I have the shape of it in my head. It’s not that I have no road map, but it’s quite abstract, and things can move around.

With Midnight Feast, for example, did you always know where it would end up?

I didn’t know who the murderer was. I had an idea who it was, and that changed. As I wrote myself into the book, and got to know the characters much better, something else occurred to me, and I got this really wonderful, goosebump, kind of euphoric feeling. You think, “This makes so much sense, and it’s so much more surprising” – and if I’m surprised by it, the reader will be, too.

It seems like in that writing process, you’re also working through clichés and expectations. You’re almost on the same journey as the reader.

I think so. I haven’t started my next book, but I’ve been thinking about it. And the other day, I got my big twist. I’ve never really had that till I started writing. I’m excited about it, but I’m also suspicious of it. If I’ve got it now, perhaps it’s actually a red herring and I’ll discover something better or less obvious along the way.

One of the things that I love about your books is that they all have a certain element of social satire. They’re very of the zeitgeist, but in a way where you’re poking fun at things or casting a critical eye on things in culture.

With Midnight Feast, I really wanted to have fun with it and push the comedy even further. It’s not laugh out loud.

Francesca [the wellness retreat owner character] is ridiculous.

I had so much fun with her. I thought, I’m just going to push this character as far as I can, and if she’s really annoying, my editor will help me rein it in. Hopefully, I get away with it because it’s multi-POV. The whole book from Francesca’s point of view would be a lot, but because you’ve got these other voices, I felt the licence to really ramp it up with her.

I enjoyed pushing the comedy from Eddie’s [a local young man who works at the retreat] point of view as well. He’s earnest and innocent, and just really poking fun at that Londoner and city dweller thing where, “We want the authentic rural experience,” but actually they want it sanitized and fragrant. They want “freshly foraged produce,” but actually it’s shipped in overnight. It was really fun playing around with that because it’s something that’s been happening for a long time in the U.K., but it’s been more of a thing post-COVID. Everyone just “discovered” the countryside. We’ve always had beautiful country hotels, but you’ve got even more of them now. You’ve got places like Soho Farmhouse, where you’ve got this fabulous restaurant and very clean pigs and designer wellies to slip on.
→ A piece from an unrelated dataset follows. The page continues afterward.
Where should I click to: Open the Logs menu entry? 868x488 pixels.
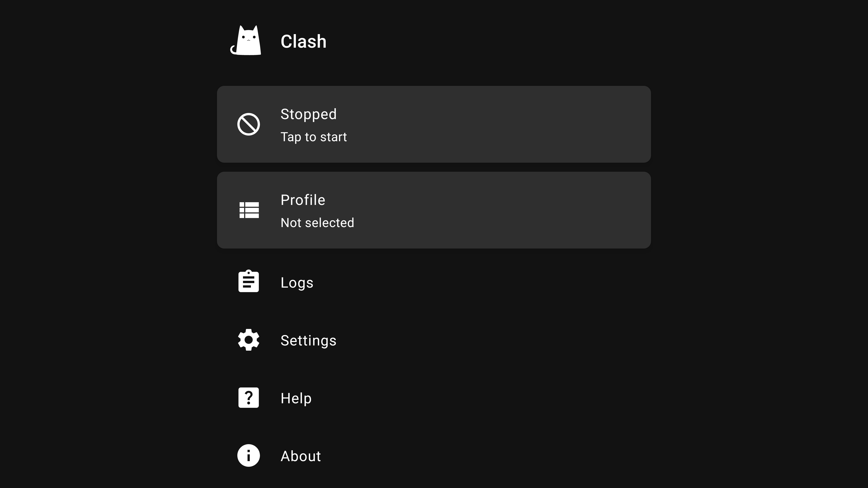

The other thing that I had fun poking at was the wellness side. It’s not knocking wellness per se, because there’s probably a lot of good in it, but there are some bad actors, and it’s unregulated. I just loved the idea of someone using it for this very hefty personal rebrand.

That’s why Francesca never feels like a completely absurd character. If you have any familiarity with that world, you will have met a Francesca, who is all “peace, love and light,” but is also one of the most toxic individuals you’ll ever meet.
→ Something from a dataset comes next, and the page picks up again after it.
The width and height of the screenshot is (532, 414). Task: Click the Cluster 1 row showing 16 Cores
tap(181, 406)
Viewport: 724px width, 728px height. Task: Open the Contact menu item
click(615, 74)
Totally. Especially writing the way I do, you have an idea for something and then you kind of pull a string, and you find so much.

Are you ever surprised by what comes out of your mouth as an author?
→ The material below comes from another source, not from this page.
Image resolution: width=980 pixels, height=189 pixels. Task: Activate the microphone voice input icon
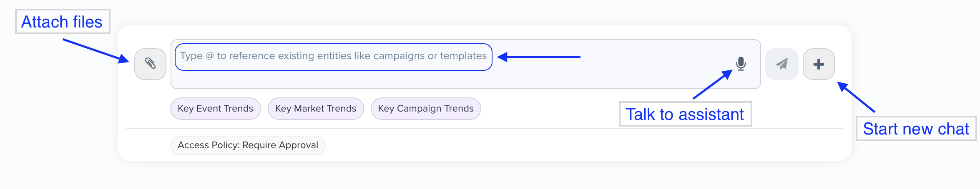pos(741,64)
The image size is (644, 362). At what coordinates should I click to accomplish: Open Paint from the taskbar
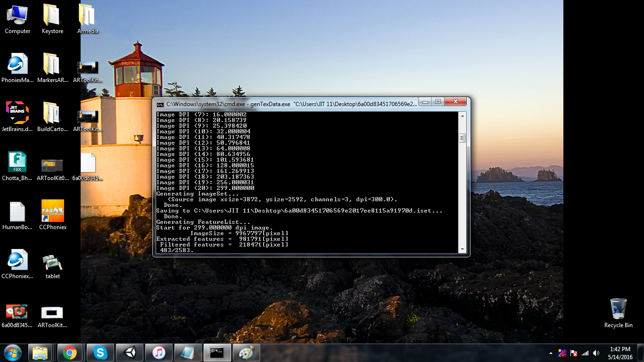point(246,352)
It was worrying with Francesca. The dialogue was the really spooky bit to me, because when I started out, it was the hardest thing to write, to make it feel natural. Now, it’s the thing I have the most fun with. It does feel like it’s the moment as a writer when you can sort of sit back and let the characters take over. It’s the time writing when you get into this flow state, almost semi-conscious. You’ve sort of sublimated yourself. I’ll read the book, and I don’t remember writing the dialogue. Where did that come from?